• **Your objective**
Lines outside the range are not wanted. Give again exactly the lines between the line holding "Given: Click the" and the line holding "Select the $15.00", inclusive, from the listing below.

• **Data shown**
....

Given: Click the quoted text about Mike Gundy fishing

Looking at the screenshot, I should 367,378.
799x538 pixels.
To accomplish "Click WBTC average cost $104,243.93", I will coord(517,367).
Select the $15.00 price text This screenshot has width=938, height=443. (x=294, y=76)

....

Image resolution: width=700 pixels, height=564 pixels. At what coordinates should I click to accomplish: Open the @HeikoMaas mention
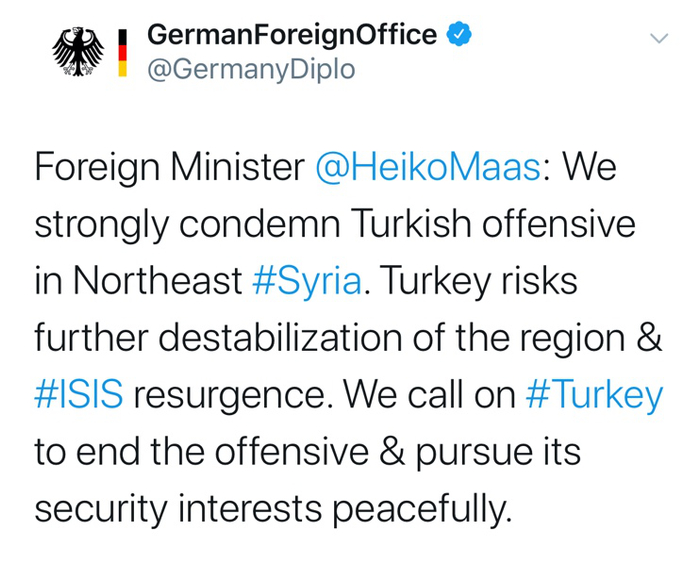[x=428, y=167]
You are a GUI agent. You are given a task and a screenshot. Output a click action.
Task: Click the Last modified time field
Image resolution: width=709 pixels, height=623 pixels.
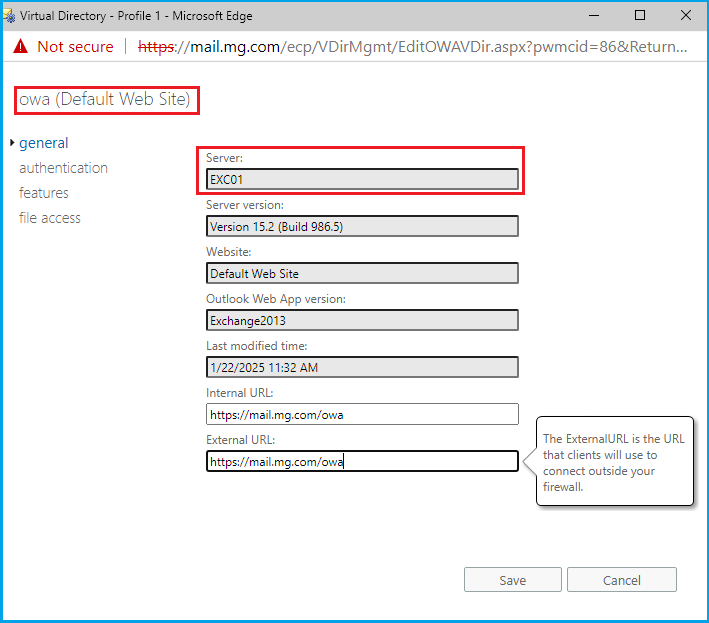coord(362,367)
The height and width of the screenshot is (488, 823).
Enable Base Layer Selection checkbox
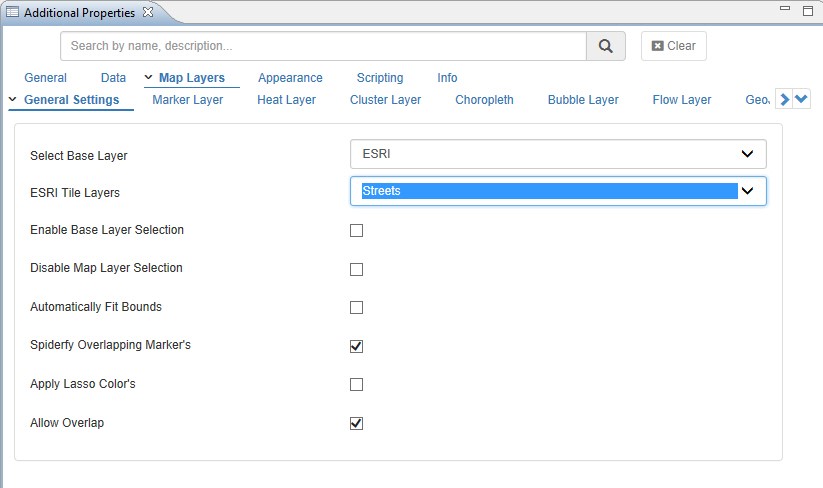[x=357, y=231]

....

• **Result of this task**
Given: Click the quoted text about Mike Gundy fishing

Looking at the screenshot, I should 367,378.
799x538 pixels.
To accomplish "Click WBTC average cost $104,243.93", I will coord(517,367).
Select the $15.00 price text This screenshot has width=938, height=443. (x=294, y=76)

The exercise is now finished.